Die Palmen haben ihre Köpfe wirklich an der Himmelsdecke und zeigen mit den zahllosen starren Fingern ihrer vielen Hände nach unten, wo sich zwischen Erdlöchern Hasen und Menschen tummeln. Die Hochleitungsstrommasten auf Anhöhen und Gipfeln machen Männchen, während sie einander an Seilen, die vom Schwimmbecken aus betrachtet wie Spinnfäden aussehen, über die Inseln der Meeresbucht leiten. Die Häuser, die sich einst in die Vegetation fügten oder ihr trotzten, sind verschwunden, Opfer der Kriegsfabriken und Aussichtstürme, der Lagerplätze und Rampen und Bunker, die ihrerseits verschwunden sind, nicht ganz zwar, die Reste Ruinen Fundamente sind von Schlingpflanzen Büschen Spinnweben umhüllt, von Hasen bewohnt wie auch der Shinto-Schrein, der mit Beginn der Kriegsproduktion hierherkam, weil das zusammengehören mußte: Tenno, Shinto und Krieg.

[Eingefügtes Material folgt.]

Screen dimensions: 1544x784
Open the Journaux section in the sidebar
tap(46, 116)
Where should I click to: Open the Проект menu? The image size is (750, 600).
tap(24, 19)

Giftgasfabrik © Leopold Federmair

Giftgasfabrik


Die Hasen machen Männchen, Sommer- und Winterfrischler füttern sie, der neue Bunker ist ein Erholungshotel und die Zikaden schweigen, außer einer, die auf ihrer metallischen Flöte unermüdlich eine seltsame Tonleiter erklimmt. Nachts wirbeln Glühwürmchen Lichtwolken im Meer auf, denen die mit der Brise befreundeten Palmblätter rascheln. Diese erhabenen Bäume sind fruchtlos, sie verweisen hin und her, auf die Gegenüberinsel etwa, wo sich Terrassen und grüne Karomuster die Hänge hinaufziehen, darin kultivierte, gehaltvolle Bäume, Orangen oder Zitronen, vielleicht auch Pfirsiche, man kann es von hier nicht ausmachen, könnte auch im Winter nicht, wenn sie Zitrusfrüchte tragen, kann im Sommer nicht, wenn die Pfirsiche reifen. Bevor die Kriegsproduzenten des Tenno kamen, Soldaten und fleißige Arbeiter, die später mit kaputten Lungen und zerätzter Haut ent­sorgt wurden, muß es hier, auf Okunoshima, so ähnlich ausgesehen haben, denn die Insel wurde wie die meisten anderen von Bauern und Fischern bewohnt, ich hab’s gesehen auf Fotos, die im 19. Jahrhundert entstanden und das 20. überlebt haben. Es wurde ja viel zerstört, auch Spuren wurden zerstört. Wo die kaiserliche Armee die Produkte, die sie hier tonnenweise herstellen und verschiffen ließ, dann verwendete, weiß man angeblich bis heute nicht so genau. Was ist mit dem ganzen Gift passiert, wer hat es abgekriegt? Wer wurde verbrannt verätzt erstickt ausgelöscht? Die Produktionsanlagen haben 1945 die amerikanischen Sieger zerstört, die Insel ist heute entgiftet. Präfektur Hiroshima, keine 100 Kilometer von dem Ort entfernt, wo die Atombombe explodierte.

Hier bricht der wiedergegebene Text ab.